(Linhas de um conjunto de dados)
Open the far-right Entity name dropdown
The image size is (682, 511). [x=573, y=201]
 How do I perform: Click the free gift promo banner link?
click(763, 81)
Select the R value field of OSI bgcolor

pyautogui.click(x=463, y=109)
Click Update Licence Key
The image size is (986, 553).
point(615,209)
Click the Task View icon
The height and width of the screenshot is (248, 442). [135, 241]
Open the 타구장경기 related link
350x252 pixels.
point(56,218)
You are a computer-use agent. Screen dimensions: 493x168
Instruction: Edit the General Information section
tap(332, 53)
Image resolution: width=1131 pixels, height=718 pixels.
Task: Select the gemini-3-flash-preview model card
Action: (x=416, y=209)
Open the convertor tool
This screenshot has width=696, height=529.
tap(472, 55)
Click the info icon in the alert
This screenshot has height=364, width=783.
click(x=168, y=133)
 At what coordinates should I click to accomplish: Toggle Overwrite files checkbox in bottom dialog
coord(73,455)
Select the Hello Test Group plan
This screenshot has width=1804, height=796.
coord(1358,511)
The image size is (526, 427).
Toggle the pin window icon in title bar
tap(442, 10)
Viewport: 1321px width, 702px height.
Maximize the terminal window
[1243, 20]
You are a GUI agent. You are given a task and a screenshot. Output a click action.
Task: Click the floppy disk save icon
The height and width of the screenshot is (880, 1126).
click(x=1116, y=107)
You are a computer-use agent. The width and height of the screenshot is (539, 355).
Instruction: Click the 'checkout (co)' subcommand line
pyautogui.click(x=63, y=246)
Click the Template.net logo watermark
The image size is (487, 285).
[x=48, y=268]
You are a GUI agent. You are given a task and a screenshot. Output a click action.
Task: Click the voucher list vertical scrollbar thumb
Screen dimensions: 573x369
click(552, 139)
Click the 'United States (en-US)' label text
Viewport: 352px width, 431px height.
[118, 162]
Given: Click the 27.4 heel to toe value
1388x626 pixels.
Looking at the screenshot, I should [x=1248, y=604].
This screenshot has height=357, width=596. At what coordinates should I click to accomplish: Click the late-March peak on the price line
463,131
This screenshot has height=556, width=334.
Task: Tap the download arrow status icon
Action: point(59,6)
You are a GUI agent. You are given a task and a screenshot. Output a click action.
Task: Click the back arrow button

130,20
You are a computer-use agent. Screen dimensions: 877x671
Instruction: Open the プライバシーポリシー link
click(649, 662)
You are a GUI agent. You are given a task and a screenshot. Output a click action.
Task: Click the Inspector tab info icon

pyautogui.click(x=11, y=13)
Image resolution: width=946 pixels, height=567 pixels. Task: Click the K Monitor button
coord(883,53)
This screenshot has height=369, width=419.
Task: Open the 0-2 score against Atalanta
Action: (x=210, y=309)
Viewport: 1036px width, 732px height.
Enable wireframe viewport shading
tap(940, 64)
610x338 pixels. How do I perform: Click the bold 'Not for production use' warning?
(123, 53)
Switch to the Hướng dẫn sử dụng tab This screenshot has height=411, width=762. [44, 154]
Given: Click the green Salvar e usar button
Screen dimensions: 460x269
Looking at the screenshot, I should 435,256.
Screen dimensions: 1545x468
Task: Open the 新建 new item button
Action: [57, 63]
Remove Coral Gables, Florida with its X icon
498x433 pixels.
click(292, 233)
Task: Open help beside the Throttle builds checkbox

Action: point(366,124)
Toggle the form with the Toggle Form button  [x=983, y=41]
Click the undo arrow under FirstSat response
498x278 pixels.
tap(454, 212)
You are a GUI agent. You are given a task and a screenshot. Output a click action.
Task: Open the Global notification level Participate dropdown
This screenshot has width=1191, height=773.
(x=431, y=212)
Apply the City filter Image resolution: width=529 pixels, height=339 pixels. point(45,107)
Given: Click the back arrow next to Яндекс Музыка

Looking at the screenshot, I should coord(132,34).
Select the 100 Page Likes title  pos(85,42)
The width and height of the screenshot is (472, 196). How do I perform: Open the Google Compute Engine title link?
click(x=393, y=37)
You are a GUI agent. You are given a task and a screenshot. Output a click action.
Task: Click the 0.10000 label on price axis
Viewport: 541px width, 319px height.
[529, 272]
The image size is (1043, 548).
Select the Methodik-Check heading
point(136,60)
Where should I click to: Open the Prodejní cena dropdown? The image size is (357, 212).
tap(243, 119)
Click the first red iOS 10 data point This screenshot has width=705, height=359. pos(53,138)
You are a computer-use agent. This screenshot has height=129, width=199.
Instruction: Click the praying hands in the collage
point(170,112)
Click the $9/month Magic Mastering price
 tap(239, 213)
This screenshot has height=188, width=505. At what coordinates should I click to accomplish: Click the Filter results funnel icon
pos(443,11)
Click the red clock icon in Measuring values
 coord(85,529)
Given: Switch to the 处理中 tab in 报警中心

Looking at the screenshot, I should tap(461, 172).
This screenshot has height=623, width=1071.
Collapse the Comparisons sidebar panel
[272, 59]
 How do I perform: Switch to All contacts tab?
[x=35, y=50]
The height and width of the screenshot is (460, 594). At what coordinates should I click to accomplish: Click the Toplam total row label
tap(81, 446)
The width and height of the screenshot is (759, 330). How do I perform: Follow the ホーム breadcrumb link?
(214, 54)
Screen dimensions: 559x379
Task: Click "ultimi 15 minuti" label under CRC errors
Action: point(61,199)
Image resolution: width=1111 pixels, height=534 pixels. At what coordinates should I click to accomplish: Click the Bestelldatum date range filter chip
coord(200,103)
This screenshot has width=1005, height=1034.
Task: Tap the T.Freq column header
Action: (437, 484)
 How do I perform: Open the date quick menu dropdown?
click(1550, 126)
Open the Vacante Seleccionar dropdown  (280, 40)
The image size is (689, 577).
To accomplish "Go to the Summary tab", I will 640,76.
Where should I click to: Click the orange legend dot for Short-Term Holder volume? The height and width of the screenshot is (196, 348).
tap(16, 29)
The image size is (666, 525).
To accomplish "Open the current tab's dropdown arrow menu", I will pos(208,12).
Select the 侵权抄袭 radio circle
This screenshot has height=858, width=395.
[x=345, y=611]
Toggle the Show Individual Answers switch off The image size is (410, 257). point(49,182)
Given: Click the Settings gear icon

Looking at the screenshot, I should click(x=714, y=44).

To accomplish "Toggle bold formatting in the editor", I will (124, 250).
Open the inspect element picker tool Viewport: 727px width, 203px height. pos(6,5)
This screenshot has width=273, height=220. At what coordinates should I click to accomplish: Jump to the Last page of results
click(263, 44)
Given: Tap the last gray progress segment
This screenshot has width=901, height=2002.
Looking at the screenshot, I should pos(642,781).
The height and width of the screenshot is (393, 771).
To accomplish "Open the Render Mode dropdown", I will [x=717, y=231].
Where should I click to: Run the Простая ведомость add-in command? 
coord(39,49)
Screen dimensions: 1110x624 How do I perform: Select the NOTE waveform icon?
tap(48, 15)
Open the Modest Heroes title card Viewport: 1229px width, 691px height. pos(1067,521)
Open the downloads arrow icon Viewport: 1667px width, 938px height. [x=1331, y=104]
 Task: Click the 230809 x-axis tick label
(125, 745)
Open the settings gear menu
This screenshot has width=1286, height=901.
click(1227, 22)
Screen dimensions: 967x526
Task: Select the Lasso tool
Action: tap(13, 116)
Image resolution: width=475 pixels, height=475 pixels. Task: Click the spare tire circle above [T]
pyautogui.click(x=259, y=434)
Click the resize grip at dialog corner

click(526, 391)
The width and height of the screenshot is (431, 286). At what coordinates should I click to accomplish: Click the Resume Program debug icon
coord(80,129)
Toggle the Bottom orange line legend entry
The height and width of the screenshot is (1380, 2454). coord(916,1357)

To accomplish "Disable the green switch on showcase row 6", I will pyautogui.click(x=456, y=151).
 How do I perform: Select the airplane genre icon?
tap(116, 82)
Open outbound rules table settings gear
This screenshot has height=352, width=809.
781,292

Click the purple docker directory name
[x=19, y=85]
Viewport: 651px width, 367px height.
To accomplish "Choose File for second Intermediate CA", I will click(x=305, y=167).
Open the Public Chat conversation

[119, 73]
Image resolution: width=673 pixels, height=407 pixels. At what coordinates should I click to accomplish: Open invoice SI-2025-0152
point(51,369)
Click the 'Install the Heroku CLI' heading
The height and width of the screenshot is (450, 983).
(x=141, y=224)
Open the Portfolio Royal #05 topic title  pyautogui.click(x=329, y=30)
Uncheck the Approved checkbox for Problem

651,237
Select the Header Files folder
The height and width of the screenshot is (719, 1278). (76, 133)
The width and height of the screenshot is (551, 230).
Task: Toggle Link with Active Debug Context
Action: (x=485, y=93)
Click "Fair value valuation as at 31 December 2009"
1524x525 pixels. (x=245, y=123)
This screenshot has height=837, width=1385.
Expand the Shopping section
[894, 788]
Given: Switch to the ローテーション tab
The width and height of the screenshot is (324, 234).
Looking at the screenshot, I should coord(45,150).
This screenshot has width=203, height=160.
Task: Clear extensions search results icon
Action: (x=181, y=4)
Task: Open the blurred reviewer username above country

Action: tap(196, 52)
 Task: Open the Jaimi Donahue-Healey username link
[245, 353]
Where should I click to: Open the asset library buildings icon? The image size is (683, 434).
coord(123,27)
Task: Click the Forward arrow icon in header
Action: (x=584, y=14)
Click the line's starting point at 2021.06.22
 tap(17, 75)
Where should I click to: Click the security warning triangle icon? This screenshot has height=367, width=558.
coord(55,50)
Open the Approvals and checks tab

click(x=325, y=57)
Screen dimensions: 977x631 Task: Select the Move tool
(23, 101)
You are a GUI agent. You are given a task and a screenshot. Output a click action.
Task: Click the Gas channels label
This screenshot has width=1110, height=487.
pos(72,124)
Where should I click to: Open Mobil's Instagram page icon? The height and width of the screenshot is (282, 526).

● Enunciado: Mostre todas as linhas dos dados acima que contêm a palavra "dialog", diferenciando maiúsculas de minúsculas.

● Resolução:
 At what coordinates should I click to accomplish: Toggle Overwrite files checkbox in bottom dialog
Click the resize grip at dialog corner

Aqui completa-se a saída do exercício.